Moved by colleagues and friends, I create this website to help share the news and stories of Sri Lanka. Sometimes the world gets tired of hearing the same old story, but this is one that cannot go unheard or forgotten.
Postings on this site will include communiques I receive from treasured colleagues, including Sunila and friends at INFORM, Bhavani Fonseka at the Centre for
Policy Alternatives, friends at the Women and Media Collective and others. I welcome your feedback.
In solidarity,
Supriya Pillai
Thursday, December 14, 2006
Anton Balasingham, LTTE Negotiator, Dies
Reuters
14 December 2006
The Tamil Tigers' chief negotiator and ideologue Anton Balasingham, who marshalled the rebels through successive rounds of abortive peace talks with the Sri Lankan state, died of cancer in London on Thursday, the rebels said. Here are some key facts about him:
Balasingham was the top adviser and speech writer to reclusive Tamil Tiger rebel leader Velupillai Prabhakaran. He was chief negotiator for the rebels since 1985, when peace talks first began.
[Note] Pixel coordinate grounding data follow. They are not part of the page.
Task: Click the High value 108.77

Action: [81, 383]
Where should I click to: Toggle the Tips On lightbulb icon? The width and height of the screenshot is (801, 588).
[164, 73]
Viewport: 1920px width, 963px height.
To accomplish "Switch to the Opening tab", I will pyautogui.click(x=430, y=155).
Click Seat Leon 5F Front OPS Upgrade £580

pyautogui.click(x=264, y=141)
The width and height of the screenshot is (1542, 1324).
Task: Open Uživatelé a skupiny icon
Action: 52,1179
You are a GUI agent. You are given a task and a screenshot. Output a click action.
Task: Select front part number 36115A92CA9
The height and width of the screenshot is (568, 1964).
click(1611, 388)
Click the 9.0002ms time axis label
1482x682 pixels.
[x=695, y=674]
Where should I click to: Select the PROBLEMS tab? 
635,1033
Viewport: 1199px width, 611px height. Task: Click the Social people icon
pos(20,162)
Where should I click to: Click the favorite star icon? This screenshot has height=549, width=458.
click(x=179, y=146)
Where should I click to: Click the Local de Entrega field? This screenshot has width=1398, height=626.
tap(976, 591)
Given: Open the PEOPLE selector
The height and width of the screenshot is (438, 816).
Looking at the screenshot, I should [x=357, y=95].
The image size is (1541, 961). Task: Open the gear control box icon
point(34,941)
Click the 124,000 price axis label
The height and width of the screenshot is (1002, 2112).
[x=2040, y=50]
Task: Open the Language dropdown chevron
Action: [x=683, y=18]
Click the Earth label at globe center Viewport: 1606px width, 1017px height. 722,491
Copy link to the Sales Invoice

A British citizen, the 68-year-old was seen as the most acceptable face of the Tamil Tigers, willing to take risks on the possibility of a negotiated settlement to the ethnic conflict.
In June, he told an Indian television channel that the killing of former Indian prime minister Rajiv Gandhi was a "monumental historical tragedy" which the Tigers deeply regretted, although Balasingham did not explicitly admit to the killing.
In April 2002 he reached out to Sri Lanka's Muslim minority, apologising for the Tigers expelling them from the north and promising to heal the rift.
Balasingham's Australian-born wife Adele, whom he married in 1978, has been an important figure in the rebel group, acting as an aide to her husband and a trainer to women members.
He was a diabetic for more than 35 years and underwent a kidney transplant some in 1999.
Balasingham was an avid reader and a keen student of world philosophies, had works by Karl Marx to Winston Churchill on the shelves of his study and said his hobbies included feeding birds and squirrels in his garden in the London suburb of New Malden.